The money will fund a new provincewide program operated by the Avalon Sexual Assault Centre and will also be used to hire 13 more sexual violence trauma therapists by March of next year.

Sarah Rodimon, Avalon’s executive director, said the new therapists will work across the province, although it hasn’t been determined exactly where they will be based.

“We will likely be seeing them in places like community-based organizations that serve our most marginalized communities and at women’s centres across the province,” Rodimon said in an interview Wednesday.

The new hires will more than double the number of trauma therapists in the province to 24 from 11, and four of those spots will be designated for African Nova Scotians and Indigenous health-care workers.

“It means more clients receiving more care in their communities — and sooner,” Rodimon said, adding that quicker access will be key in getting survivors of violence the help they need.

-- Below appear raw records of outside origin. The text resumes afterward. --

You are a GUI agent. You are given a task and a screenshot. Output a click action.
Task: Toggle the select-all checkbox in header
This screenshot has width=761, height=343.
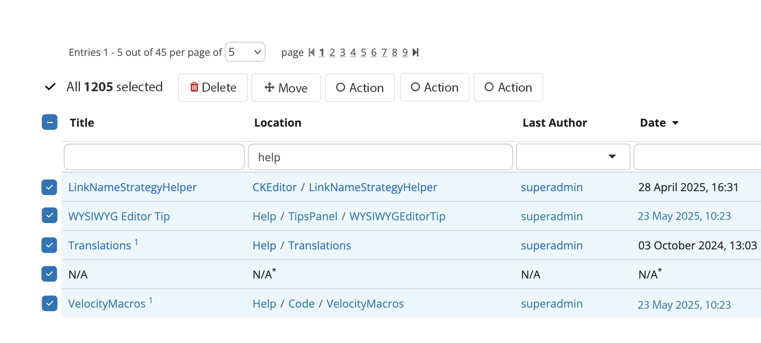click(x=50, y=122)
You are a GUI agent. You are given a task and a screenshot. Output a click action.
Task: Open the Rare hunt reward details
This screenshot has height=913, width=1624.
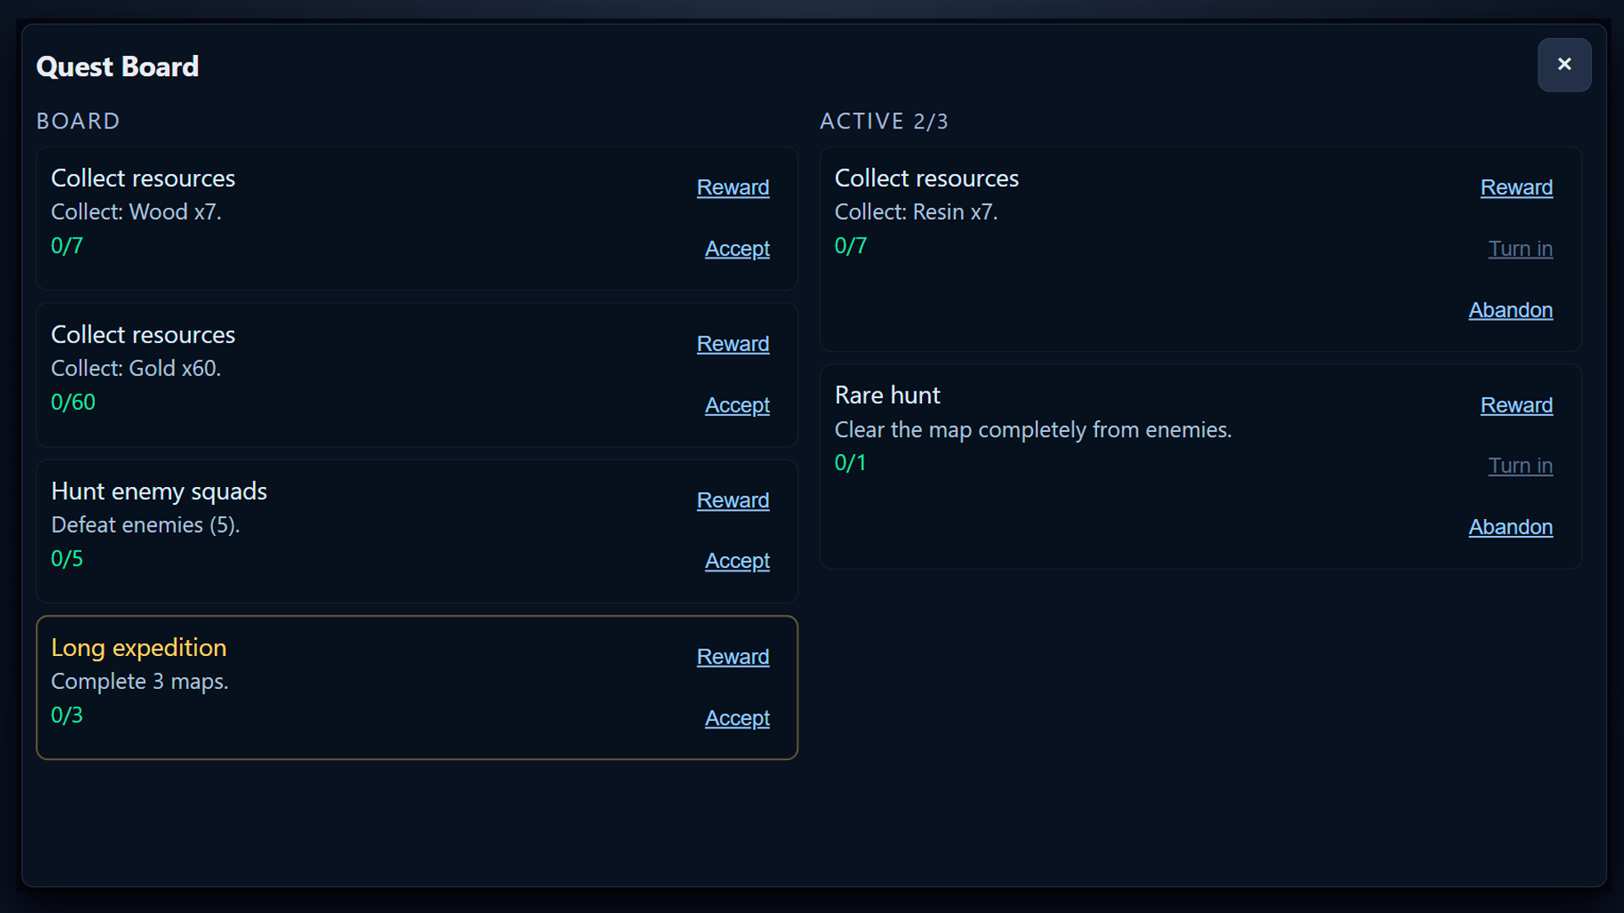[x=1517, y=405]

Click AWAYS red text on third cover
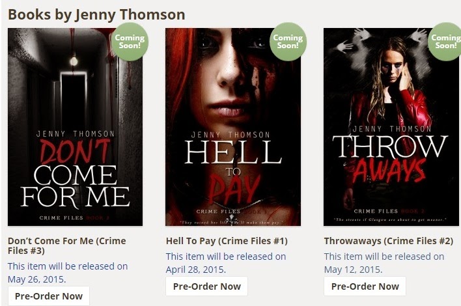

“Survivors need support when they need it, not tomorrow, not next week, month or next year, but as soon as possible,” Rodimon said. “This will help us serve them within the context of their lives when they need it most.”

Among the areas with limited services are rural, Indigenous and African Nova Scotian communities. Kristina Fifield, a trauma therapist at Avalon, said the lack of access is most acute in rural communities.

“We cannot expect individuals to get to services if they are an hour or an hour and a half away or even longer," Fifield said. “How is that accessible?”

She added that support services have not been culturally responsive to minority and Indigenous communities and that the program will support professional development in order to help improve the assistance provided to those victims of violence.